Market volatility is expected to increase going ahead as the scheduled expiry of June month derivatives contracts is around the corner. The June month contracts for Nifty will expire on Thursday this week and the traders may square or rollover their positions.
The economic data and inflation trends across the world are also adding to the volatility. The market has been extremely sensitive to central bank’s commentary on interest rates, concerns over possible recession and fluctuation in forex markets.
So, what should be your strategy to deal with the volatility during the week?
Siddarth Bhamre, Head of Research, Religare Broking, said usually the last five days of expiry dictates the rollover trend and that in turn for the first few days of the new series.
“In the last 2-3 days when Nifty dipped towards 15,500, FIIs have been buying index futures. So with this as a support we feel traders would position themselves in the bullish mode for a target of 15,900-16,000 in the short term,” he said.
The positive impact of the position taken by foreign investors is already visible. On Monday, buying interest in beaten down metal, auto and IT stocks lifted benchmark share indices by over 1 percent.
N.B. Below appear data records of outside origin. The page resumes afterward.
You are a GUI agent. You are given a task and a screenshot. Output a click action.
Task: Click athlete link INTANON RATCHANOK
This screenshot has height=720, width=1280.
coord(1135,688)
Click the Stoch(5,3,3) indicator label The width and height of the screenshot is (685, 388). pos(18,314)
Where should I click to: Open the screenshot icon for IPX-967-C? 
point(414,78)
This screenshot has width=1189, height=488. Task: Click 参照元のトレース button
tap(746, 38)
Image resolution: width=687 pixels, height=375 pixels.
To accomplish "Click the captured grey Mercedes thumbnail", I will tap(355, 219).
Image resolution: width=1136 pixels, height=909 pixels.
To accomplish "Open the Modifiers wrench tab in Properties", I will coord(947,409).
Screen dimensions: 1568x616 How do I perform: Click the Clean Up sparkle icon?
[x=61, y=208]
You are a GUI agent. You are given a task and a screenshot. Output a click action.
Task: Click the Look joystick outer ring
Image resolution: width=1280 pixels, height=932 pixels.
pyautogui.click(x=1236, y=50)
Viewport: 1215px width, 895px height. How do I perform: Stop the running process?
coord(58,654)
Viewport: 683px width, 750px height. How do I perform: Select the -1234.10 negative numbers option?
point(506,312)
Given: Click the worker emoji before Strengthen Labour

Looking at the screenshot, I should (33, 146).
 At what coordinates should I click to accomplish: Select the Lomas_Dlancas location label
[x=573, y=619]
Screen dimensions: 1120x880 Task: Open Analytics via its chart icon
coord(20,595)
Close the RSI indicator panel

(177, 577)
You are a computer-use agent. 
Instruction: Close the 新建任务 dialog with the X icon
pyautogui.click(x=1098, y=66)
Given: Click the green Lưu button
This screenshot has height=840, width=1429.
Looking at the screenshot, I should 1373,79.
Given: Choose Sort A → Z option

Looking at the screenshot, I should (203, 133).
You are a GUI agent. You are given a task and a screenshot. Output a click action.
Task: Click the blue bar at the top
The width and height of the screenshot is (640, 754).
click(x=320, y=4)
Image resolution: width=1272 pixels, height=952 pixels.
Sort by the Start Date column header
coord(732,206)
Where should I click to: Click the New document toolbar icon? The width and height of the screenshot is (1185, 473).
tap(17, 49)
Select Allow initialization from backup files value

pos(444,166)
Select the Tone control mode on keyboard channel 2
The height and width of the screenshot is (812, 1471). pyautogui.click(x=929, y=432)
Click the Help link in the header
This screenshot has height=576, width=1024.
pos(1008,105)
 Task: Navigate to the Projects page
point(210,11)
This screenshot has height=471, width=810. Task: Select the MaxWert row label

Compared to the last expiry, Nifty is down by around 3 percent after seeing some intervening volatility. Deepak Jasani, Head of Retail Research, HDFC securities also pointed out that FPIs have started reducing their short positions (74 per cent now vs peak 89 per cent on June 14) in line with recovery in global markets, though they continue to be net short.
“Nifty open interest has risen 11 per cent in this series while the markets have fallen suggesting short buildup. In case Nifty manages to close above 15,886, we may witness faster short covering and rise in indices,” he added.
However, he believes that the current or any subsequent buying could be a mirage.
“Markets are witnessing a bounce which could be a bear market bounce,” said Jasani. “If this is the case, then long traders can buy with strict stop losses, while investors can prepare a list of stocks that they should be selling in this bounce to raise cash.”
Nearly 80 percent of the stocks listed on the bourses are down over 20 percent from their 52-week highs. However, there are select stocks from across sectors – including auto and energy – that have outperformed the wider market.
Referring to ongoing market volatility, Bhamre siad, any volatility is investor’s friend. “Stock pickers should take advantage of this volatility to accumulate stocks in a staggered fashion. However one will have to be very stock specific in this market,” he added.